§ **Instruction a**
Copy the entries from the first line of the recorded data through the line containing "Horse (434, 179)", substituting "Bookmarks" for each occurrence of "Favorites" and leaving everything else unchanged.

Brett Carter (born March 2, 1972) was the 2010 Democratic nominee for the United States House of Representatives from Tennessee's 6th congressional district. He is an attorney at Carter Shelton, PLC, where he practices tax law with his partners, Brian Shelton and Warner Jones. He has also practiced law at Waller Lansden Dortch & Davis, LLP and Bradley Arant Boult Cummings LLP in Nashville, Tennessee. He is an Operation Iraqi Freedom veteran.

Early life, education and law career
Carter was born in Bethpage, a small community in Sumner County, Tennessee. He grew up in Gallatin and attended Gallatin High School, where he was elected student body president. Carter then attended University of Tennessee, where he was elected president of his fraternity during his sophomore year and later elected president of UT's student body of 26,000 in 1993. From there, Carter attended University of Memphis School of Law, graduating 8th in his class. He soon after married Virginia White, whom he met at the University of Tennessee, and moved to Washington, D.C. to study tax law at Georgetown University. Brett returned to Middle Tennessee in 2004. Carter currently lives in Nashville, Tennessee.  Before starting his law practice, Carter enlisted in the Tennessee Army National Guard, which ultimately led to his 18-month activation and deployment to Iraq.

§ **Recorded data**
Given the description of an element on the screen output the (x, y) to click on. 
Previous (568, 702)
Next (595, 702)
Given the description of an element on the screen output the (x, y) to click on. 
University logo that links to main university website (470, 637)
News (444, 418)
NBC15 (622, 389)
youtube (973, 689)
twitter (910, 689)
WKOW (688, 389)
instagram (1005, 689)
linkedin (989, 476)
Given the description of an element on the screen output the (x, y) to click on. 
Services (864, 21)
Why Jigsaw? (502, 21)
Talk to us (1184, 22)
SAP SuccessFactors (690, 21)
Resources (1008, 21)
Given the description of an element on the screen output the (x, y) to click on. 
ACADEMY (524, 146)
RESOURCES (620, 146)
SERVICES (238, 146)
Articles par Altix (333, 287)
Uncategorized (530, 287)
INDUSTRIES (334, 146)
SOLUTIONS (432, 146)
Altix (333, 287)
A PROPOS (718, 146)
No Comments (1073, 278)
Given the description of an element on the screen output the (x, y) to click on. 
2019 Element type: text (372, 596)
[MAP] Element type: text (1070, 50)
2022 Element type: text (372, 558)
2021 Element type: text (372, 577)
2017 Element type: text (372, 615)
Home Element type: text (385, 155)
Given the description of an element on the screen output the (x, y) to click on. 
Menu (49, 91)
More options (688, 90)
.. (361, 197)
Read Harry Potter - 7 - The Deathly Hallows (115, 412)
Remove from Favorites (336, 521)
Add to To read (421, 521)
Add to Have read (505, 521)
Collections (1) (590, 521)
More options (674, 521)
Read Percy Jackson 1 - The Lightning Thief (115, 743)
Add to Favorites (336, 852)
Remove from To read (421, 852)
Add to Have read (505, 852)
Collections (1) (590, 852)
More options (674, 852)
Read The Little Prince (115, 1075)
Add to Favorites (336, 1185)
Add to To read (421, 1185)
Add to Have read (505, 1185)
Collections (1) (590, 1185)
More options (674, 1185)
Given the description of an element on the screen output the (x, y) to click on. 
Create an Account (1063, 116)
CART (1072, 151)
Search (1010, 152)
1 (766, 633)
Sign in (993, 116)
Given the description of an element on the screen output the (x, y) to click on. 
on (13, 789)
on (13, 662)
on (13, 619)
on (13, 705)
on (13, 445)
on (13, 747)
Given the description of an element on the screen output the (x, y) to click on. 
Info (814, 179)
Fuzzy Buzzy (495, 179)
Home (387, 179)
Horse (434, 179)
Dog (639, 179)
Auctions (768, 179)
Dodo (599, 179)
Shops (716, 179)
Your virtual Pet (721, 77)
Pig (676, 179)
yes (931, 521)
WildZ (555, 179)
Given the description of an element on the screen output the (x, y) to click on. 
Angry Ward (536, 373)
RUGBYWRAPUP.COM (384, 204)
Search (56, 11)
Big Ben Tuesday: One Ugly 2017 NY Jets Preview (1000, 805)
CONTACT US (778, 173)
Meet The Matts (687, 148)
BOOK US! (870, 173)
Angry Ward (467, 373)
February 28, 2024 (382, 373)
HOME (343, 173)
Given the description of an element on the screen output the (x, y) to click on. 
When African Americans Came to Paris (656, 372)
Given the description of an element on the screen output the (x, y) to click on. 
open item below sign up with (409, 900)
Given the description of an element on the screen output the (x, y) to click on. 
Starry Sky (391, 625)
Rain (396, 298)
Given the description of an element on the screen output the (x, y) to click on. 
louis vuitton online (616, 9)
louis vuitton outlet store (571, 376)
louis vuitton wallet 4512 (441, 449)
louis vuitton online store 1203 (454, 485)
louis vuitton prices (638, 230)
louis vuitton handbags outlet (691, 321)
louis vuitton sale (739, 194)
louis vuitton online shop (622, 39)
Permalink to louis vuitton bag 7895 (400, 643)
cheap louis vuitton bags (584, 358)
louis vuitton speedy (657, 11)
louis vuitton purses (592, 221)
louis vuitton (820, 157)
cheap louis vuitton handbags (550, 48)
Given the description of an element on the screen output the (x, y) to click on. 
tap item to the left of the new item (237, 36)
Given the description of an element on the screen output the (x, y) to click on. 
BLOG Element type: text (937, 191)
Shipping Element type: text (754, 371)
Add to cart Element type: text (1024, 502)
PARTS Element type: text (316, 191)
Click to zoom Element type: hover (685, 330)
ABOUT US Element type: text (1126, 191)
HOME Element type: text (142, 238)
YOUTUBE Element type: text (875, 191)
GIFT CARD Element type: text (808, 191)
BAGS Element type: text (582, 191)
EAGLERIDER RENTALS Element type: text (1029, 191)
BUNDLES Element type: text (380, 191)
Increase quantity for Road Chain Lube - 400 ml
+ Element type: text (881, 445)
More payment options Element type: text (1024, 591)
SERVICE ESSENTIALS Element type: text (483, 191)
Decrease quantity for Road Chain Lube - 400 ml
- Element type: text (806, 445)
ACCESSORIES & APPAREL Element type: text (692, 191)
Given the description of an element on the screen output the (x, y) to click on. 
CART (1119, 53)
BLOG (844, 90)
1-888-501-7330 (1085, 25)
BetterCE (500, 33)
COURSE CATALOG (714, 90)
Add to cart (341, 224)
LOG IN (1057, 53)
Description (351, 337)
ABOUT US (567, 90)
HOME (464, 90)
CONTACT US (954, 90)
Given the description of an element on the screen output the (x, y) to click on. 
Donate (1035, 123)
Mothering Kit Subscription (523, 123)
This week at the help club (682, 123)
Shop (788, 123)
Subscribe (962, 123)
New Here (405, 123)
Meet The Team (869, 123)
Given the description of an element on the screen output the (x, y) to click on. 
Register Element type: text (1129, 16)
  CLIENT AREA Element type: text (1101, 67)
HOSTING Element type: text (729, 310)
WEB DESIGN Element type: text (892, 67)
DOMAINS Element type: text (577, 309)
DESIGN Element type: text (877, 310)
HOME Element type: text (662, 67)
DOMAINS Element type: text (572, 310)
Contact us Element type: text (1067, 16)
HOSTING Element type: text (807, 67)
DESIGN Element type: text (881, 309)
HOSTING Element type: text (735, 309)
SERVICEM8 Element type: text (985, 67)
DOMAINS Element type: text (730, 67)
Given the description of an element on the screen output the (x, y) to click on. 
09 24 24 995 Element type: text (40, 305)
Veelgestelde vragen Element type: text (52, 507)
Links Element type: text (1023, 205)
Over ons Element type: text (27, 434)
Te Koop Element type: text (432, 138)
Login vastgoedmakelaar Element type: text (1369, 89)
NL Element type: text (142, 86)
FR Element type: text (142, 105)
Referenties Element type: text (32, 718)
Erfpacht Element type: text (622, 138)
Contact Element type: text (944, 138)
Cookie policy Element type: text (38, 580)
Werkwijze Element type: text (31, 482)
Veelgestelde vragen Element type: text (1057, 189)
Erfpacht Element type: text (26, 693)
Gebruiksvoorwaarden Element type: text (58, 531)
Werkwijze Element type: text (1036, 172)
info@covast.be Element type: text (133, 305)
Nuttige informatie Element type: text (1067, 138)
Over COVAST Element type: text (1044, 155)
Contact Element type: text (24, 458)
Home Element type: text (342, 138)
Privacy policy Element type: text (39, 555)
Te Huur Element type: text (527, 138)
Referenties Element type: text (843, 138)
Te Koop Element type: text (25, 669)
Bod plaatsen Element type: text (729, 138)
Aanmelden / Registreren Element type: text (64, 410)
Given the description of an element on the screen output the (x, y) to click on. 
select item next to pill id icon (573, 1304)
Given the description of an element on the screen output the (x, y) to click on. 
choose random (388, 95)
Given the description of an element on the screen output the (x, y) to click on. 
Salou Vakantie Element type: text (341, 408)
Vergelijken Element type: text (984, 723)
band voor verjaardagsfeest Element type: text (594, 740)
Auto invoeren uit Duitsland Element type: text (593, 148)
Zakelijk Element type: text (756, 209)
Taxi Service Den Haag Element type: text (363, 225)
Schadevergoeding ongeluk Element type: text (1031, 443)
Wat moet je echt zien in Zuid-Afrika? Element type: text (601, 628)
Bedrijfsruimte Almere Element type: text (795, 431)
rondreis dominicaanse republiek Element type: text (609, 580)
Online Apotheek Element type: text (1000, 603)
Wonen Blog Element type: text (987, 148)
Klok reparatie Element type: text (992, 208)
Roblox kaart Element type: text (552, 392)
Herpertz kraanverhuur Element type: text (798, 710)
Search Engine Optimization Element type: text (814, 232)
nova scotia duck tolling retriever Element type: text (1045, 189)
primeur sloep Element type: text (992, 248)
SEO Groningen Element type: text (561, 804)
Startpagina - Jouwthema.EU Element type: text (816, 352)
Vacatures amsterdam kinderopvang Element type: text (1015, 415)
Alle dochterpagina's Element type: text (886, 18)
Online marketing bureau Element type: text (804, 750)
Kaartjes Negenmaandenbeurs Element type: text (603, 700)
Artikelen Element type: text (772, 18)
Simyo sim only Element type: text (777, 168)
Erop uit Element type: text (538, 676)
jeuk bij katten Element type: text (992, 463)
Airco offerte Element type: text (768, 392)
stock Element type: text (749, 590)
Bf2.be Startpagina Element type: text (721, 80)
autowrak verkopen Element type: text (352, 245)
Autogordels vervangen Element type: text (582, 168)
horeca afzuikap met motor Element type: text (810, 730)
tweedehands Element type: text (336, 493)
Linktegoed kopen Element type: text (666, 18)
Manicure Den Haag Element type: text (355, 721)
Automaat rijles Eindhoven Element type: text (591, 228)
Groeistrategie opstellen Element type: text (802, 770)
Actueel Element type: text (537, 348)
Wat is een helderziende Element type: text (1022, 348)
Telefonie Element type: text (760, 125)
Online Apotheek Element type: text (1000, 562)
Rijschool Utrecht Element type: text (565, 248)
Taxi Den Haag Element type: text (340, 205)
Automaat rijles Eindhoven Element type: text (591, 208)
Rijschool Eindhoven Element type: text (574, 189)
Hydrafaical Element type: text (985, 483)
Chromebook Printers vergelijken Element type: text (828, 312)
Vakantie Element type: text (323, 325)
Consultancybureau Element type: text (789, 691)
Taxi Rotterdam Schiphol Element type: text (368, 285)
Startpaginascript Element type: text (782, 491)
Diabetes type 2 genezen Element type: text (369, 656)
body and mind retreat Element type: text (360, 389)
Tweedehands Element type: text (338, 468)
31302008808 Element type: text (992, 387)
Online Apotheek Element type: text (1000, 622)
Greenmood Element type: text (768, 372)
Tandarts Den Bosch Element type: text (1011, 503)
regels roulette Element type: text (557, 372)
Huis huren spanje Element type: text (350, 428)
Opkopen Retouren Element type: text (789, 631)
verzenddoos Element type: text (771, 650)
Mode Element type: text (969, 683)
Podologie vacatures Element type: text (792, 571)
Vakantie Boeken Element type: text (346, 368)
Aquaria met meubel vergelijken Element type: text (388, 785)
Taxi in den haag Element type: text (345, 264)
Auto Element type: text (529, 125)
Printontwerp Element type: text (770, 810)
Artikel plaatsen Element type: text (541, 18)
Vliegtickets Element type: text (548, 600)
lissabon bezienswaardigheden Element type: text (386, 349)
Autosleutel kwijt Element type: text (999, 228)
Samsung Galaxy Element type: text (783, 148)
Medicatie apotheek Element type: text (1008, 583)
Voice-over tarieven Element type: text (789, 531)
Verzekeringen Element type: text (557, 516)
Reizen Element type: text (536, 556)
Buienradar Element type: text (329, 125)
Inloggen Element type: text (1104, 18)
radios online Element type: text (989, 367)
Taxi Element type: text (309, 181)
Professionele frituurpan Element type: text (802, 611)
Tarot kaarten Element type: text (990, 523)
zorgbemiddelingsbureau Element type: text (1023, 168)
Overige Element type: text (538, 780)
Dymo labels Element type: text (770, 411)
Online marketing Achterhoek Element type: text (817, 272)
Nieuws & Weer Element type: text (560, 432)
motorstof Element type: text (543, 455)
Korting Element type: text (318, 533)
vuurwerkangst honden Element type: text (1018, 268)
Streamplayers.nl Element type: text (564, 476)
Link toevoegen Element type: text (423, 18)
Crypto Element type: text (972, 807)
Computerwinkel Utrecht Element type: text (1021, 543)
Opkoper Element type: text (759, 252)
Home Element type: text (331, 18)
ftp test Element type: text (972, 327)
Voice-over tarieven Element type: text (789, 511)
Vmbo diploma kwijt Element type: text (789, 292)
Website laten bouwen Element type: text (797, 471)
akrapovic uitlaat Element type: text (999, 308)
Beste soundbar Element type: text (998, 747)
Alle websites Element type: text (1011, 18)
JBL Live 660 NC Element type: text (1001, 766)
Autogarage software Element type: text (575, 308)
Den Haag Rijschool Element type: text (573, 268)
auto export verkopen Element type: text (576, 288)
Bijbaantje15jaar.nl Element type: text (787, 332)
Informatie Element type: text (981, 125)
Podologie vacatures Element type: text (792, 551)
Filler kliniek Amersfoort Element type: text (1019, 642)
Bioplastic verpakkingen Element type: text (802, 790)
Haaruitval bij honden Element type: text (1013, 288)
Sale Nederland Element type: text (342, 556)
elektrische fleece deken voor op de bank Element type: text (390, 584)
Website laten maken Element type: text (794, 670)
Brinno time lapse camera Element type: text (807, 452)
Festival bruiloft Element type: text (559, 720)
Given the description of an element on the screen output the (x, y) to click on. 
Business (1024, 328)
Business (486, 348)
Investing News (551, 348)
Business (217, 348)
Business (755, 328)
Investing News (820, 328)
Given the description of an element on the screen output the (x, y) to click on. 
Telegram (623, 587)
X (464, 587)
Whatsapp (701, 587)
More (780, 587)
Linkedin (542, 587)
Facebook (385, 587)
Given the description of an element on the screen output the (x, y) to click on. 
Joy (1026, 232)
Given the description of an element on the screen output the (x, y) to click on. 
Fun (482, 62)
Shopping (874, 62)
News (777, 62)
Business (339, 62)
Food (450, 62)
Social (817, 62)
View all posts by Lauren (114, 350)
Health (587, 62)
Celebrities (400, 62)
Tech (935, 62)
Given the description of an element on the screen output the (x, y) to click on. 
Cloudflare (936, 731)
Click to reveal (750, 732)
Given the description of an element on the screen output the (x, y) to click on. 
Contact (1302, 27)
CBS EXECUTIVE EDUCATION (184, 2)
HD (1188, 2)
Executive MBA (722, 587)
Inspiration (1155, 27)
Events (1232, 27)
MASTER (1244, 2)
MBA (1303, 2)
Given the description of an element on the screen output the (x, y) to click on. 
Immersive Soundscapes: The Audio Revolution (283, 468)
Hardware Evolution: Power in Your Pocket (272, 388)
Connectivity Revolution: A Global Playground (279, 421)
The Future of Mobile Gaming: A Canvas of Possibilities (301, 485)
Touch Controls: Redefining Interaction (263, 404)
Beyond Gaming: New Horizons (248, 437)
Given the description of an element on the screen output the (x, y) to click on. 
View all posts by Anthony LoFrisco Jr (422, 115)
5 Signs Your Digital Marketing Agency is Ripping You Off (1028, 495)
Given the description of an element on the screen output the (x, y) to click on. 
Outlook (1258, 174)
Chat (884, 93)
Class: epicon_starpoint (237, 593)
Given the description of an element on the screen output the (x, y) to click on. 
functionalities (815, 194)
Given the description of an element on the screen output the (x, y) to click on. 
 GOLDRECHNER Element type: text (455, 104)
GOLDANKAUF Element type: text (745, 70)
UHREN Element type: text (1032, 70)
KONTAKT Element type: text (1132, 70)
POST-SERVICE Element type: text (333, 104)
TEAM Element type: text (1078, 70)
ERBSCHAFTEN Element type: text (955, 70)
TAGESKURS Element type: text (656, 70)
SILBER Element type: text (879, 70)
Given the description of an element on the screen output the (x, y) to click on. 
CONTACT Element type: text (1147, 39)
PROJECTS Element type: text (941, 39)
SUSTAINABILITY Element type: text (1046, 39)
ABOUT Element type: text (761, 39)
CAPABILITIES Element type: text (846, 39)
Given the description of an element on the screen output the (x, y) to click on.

§ **Instruction b**
According to the biography of Brett Carter, at which university did he study tax law after moving to Washington, D.C.?

§ **Worked answer a**
Given the description of an element on the screen output the (x, y) to click on. 
Previous (568, 702)
Next (595, 702)
Given the description of an element on the screen output the (x, y) to click on. 
University logo that links to main university website (470, 637)
News (444, 418)
NBC15 (622, 389)
youtube (973, 689)
twitter (910, 689)
WKOW (688, 389)
instagram (1005, 689)
linkedin (989, 476)
Given the description of an element on the screen output the (x, y) to click on. 
Services (864, 21)
Why Jigsaw? (502, 21)
Talk to us (1184, 22)
SAP SuccessFactors (690, 21)
Resources (1008, 21)
Given the description of an element on the screen output the (x, y) to click on. 
ACADEMY (524, 146)
RESOURCES (620, 146)
SERVICES (238, 146)
Articles par Altix (333, 287)
Uncategorized (530, 287)
INDUSTRIES (334, 146)
SOLUTIONS (432, 146)
Altix (333, 287)
A PROPOS (718, 146)
No Comments (1073, 278)
Given the description of an element on the screen output the (x, y) to click on. 
2019 Element type: text (372, 596)
[MAP] Element type: text (1070, 50)
2022 Element type: text (372, 558)
2021 Element type: text (372, 577)
2017 Element type: text (372, 615)
Home Element type: text (385, 155)
Given the description of an element on the screen output the (x, y) to click on. 
Menu (49, 91)
More options (688, 90)
.. (361, 197)
Read Harry Potter - 7 - The Deathly Hallows (115, 412)
Remove from Bookmarks (336, 521)
Add to To read (421, 521)
Add to Have read (505, 521)
Collections (1) (590, 521)
More options (674, 521)
Read Percy Jackson 1 - The Lightning Thief (115, 743)
Add to Bookmarks (336, 852)
Remove from To read (421, 852)
Add to Have read (505, 852)
Collections (1) (590, 852)
More options (674, 852)
Read The Little Prince (115, 1075)
Add to Bookmarks (336, 1185)
Add to To read (421, 1185)
Add to Have read (505, 1185)
Collections (1) (590, 1185)
More options (674, 1185)
Given the description of an element on the screen output the (x, y) to click on. 
Create an Account (1063, 116)
CART (1072, 151)
Search (1010, 152)
1 (766, 633)
Sign in (993, 116)
Given the description of an element on the screen output the (x, y) to click on. 
on (13, 789)
on (13, 662)
on (13, 619)
on (13, 705)
on (13, 445)
on (13, 747)
Given the description of an element on the screen output the (x, y) to click on. 
Info (814, 179)
Fuzzy Buzzy (495, 179)
Home (387, 179)
Horse (434, 179)

§ **Worked answer b**
Georgetown University.